At their core, the Gainward RTX 5060 Ghost OC and the MSI RTX 5060 Ventus 2X are built on identical silicon: both share the same 3840 shading units, 120 TMUs, 48 ROPs, and a base GPU clock of 2280 MHz. This means their theoretical throughput ceiling is governed by the same architecture, and any performance gap between them comes down entirely to one variable: the factory-configured boost clock.
That is where the Ghost OC pulls ahead. Its 2535 MHz turbo outpaces the Ventus 2X's 2497 MHz — a 38 MHz difference that flows directly into every derived metric. The Ghost OC delivers 19.47 TFLOPS of floating-point performance versus 19.18 TFLOPS, a 304.2 GTexels/s texture rate against 299.6 GTexels/s, and a pixel rate of 121.7 GPixel/s compared to 119.9 GPixel/s. In isolation these gaps are modest — roughly 1.5% across the board — but they reflect a real, factory-validated clock advantage rather than headroom that may or may not be achievable through manual overclocking.
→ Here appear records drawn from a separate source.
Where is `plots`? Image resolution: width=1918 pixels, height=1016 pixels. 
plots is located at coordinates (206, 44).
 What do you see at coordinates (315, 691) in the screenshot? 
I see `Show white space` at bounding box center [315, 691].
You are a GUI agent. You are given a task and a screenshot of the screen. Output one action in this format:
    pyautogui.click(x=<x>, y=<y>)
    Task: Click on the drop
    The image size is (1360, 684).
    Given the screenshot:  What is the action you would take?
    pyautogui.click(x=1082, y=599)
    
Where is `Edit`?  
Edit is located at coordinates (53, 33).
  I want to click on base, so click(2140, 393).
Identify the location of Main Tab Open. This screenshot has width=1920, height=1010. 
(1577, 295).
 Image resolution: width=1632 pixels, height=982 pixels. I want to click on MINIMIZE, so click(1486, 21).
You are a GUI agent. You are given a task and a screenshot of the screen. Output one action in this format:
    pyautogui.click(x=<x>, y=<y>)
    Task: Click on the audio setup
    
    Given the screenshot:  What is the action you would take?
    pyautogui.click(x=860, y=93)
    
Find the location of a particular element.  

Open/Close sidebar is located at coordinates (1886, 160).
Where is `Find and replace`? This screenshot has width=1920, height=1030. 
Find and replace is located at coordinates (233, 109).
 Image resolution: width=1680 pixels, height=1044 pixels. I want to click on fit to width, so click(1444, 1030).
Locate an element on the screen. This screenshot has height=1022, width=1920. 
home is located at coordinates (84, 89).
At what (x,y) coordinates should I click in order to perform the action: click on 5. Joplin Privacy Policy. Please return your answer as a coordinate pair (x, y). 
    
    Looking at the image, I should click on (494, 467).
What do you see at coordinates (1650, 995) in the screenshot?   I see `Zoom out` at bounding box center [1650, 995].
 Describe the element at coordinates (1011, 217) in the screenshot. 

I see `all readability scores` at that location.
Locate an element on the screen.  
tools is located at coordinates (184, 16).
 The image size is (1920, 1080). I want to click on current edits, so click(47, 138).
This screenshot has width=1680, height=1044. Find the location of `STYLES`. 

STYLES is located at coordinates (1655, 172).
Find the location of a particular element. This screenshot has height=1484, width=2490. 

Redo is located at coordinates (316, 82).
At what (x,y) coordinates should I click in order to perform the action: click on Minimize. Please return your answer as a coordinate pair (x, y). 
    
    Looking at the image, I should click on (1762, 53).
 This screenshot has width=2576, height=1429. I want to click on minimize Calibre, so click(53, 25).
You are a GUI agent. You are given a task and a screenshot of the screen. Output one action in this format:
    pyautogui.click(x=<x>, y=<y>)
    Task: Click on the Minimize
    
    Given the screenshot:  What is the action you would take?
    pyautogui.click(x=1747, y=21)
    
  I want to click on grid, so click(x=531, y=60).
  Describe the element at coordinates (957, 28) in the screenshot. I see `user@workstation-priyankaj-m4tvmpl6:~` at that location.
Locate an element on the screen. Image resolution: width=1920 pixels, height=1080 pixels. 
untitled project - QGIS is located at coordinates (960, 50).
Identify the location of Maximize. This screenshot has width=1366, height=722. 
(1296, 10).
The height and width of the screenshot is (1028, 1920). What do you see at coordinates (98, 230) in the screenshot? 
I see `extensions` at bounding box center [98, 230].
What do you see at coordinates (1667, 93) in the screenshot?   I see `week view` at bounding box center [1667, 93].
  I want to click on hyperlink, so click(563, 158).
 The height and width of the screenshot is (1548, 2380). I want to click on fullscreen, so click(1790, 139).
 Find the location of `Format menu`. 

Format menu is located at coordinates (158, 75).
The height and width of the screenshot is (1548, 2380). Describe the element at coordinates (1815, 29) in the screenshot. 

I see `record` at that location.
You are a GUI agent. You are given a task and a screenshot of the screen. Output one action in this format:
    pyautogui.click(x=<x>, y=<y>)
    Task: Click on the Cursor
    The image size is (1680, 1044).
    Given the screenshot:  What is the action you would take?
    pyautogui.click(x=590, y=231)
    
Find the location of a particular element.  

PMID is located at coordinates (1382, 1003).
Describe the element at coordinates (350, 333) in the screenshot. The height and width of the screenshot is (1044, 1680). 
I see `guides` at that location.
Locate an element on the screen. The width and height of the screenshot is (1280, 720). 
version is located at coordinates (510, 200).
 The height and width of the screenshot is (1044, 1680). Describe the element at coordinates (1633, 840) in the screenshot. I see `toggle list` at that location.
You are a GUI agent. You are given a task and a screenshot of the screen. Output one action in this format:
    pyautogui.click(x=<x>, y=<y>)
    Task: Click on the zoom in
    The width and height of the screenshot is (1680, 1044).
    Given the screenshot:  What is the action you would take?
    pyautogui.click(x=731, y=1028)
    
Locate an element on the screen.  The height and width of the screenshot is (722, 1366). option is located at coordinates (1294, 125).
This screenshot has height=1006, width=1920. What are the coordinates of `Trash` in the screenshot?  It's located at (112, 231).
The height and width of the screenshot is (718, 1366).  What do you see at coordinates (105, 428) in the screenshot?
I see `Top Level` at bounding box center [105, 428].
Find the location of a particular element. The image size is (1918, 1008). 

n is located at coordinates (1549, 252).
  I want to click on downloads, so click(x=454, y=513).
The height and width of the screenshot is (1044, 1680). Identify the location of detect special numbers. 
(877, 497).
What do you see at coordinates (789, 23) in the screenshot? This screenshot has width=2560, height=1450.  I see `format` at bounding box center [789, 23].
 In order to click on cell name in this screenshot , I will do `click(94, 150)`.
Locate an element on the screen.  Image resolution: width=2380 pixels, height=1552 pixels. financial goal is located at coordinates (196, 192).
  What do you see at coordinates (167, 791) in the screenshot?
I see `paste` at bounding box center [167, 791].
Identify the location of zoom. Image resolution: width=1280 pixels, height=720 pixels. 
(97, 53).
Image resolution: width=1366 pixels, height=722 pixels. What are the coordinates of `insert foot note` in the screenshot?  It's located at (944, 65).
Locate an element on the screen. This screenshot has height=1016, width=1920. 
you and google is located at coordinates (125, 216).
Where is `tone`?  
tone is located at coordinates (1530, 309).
In practical terms, neither card will feel meaningfully different in day-to-day gaming workloads; a sub-2% throughput delta sits well within frame-time noise. That said, the Ghost OC has a clear, albeit narrow, performance edge on paper, and for users who want the faster card out of the box without touching any settings, it is the straightforward pick in this group. The Ventus 2X matches it on every fixed hardware spec and trails only because of its more conservative boost target.